■ Task item: Each line from the one holding "Task: Cancel with the Annulla button" to the last line below must be written out exactly, with no other output.

■ Given records:

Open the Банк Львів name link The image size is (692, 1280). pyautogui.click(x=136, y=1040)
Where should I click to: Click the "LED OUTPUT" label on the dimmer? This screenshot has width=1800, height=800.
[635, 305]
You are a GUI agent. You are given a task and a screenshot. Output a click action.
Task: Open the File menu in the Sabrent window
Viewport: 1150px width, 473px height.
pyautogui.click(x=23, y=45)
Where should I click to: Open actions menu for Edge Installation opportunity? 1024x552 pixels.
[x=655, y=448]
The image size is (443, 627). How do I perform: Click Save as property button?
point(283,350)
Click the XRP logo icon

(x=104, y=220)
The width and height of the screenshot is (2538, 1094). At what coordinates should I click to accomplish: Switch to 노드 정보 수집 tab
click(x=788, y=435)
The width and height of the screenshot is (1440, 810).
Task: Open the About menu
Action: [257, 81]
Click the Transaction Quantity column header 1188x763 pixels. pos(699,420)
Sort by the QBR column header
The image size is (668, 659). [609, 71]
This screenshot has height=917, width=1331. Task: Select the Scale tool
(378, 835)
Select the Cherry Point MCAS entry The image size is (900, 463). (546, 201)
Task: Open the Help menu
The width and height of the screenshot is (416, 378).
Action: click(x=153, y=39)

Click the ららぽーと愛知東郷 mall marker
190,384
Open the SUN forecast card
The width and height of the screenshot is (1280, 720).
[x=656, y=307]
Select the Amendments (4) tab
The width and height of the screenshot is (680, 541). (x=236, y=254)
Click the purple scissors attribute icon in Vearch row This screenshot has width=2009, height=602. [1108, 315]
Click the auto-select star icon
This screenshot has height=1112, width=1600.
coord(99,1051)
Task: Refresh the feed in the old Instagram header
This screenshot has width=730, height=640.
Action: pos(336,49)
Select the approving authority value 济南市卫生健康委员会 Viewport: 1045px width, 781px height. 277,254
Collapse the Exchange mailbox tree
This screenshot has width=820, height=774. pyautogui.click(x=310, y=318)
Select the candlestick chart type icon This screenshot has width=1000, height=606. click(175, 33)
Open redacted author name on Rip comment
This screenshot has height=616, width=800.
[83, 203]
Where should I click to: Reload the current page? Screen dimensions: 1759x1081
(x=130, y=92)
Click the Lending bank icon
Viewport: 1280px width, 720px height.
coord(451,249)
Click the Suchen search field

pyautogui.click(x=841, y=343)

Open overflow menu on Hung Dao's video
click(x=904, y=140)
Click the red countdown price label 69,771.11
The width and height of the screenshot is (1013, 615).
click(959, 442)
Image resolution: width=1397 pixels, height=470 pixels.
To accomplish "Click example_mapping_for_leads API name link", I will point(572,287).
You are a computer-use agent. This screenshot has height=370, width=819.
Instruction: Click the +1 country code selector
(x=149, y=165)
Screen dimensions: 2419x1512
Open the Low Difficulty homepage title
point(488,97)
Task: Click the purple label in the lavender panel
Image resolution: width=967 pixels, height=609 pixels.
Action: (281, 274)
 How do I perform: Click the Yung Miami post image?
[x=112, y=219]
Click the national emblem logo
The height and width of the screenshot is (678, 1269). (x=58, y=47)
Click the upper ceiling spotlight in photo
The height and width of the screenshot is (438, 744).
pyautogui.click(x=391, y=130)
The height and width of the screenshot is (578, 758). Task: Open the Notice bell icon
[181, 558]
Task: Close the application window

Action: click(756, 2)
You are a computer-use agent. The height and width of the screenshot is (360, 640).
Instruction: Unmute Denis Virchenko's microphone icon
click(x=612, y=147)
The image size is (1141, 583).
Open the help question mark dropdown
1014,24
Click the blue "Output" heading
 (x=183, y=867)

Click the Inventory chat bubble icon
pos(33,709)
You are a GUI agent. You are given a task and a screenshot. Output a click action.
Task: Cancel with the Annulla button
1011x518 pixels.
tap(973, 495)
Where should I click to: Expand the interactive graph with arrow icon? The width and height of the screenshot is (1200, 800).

■ Your response:
Task: Cancel with the Annulla button
1011x518 pixels.
tap(973, 495)
Where should I click to: Expand the interactive graph with arrow icon? The width and height of the screenshot is (1200, 800).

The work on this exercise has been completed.